Stored entries:
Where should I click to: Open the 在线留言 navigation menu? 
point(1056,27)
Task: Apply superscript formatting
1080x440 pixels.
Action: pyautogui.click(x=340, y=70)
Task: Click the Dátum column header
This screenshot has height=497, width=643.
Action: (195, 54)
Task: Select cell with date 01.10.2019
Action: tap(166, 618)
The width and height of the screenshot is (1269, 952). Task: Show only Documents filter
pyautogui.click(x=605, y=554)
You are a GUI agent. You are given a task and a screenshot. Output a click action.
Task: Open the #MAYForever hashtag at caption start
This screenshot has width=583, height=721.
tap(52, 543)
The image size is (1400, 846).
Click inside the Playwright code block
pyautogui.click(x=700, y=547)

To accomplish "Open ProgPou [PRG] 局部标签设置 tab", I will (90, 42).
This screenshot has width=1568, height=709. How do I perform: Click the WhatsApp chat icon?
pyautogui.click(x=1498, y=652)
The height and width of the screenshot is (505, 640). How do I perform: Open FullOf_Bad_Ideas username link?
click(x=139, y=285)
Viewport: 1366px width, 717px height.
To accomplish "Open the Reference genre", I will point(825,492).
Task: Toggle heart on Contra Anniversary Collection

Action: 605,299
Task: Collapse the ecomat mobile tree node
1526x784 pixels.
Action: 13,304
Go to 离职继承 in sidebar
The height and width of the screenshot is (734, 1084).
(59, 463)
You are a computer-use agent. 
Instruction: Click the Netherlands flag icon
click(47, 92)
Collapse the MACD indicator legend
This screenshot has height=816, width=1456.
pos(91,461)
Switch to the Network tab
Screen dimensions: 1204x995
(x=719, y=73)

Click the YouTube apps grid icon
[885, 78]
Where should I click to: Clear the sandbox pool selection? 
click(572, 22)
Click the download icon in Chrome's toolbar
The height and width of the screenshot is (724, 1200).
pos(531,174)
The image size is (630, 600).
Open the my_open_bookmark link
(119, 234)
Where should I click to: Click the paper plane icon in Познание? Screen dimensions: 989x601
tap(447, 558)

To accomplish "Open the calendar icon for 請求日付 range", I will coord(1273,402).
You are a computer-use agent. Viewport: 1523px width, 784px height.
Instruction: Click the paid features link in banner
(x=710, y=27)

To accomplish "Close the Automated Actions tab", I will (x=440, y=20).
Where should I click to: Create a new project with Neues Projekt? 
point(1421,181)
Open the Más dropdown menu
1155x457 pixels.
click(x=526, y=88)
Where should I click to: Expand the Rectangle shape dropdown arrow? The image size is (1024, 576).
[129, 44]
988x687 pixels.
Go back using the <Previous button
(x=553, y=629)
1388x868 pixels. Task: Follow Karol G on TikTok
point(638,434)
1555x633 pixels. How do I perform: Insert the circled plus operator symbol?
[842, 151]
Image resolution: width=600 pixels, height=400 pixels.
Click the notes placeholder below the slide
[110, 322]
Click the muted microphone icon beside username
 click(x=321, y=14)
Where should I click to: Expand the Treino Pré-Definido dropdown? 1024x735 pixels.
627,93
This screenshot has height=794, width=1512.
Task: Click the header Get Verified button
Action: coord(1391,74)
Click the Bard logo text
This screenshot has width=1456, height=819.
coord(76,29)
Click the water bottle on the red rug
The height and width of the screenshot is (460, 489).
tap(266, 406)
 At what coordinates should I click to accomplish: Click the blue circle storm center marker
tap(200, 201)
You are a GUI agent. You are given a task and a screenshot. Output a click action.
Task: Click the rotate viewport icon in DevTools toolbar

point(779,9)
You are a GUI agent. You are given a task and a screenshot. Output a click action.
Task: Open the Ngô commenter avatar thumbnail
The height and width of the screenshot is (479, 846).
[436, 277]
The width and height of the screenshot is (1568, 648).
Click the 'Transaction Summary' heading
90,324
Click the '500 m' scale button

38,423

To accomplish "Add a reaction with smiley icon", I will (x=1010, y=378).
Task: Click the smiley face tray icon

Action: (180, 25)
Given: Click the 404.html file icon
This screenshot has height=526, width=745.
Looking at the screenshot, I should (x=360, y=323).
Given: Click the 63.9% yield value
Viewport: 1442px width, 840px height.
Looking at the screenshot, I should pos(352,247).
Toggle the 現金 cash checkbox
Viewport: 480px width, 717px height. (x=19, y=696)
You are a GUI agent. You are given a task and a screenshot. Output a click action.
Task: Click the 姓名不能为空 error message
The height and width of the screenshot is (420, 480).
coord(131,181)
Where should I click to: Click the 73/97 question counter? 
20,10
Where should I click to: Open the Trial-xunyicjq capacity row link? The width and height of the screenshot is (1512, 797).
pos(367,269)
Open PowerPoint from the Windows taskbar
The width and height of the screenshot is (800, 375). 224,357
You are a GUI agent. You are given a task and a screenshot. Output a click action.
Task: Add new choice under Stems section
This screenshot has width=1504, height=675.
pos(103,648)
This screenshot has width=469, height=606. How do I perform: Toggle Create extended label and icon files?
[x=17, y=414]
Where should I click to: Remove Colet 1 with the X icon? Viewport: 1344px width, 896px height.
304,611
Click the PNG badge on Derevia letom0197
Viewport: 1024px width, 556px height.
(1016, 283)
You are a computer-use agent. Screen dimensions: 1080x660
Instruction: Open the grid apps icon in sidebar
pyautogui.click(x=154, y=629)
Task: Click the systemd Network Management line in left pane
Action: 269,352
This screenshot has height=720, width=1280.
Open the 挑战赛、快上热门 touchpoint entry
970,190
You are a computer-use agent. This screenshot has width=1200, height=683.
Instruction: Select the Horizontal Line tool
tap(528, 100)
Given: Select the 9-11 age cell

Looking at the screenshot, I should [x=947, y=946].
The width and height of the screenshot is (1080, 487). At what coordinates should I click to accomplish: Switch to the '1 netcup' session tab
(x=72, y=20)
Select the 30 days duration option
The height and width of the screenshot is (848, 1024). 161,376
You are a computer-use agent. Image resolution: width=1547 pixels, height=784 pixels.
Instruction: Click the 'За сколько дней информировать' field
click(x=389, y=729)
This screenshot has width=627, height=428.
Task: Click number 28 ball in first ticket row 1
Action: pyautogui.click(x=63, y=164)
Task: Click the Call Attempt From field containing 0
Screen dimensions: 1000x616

» Work instruction:
Restate word for word the lines of the data above, starting at the line containing "Image resolution: width=600" and ending at the line containing "Click the Bard logo text", both included, and nothing more.

» Answer to this problem:
Image resolution: width=600 pixels, height=400 pixels.
Click the notes placeholder below the slide
[110, 322]
Click the muted microphone icon beside username
 click(x=321, y=14)
Where should I click to: Expand the Treino Pré-Definido dropdown? 1024x735 pixels.
627,93
This screenshot has height=794, width=1512.
Task: Click the header Get Verified button
Action: coord(1391,74)
Click the Bard logo text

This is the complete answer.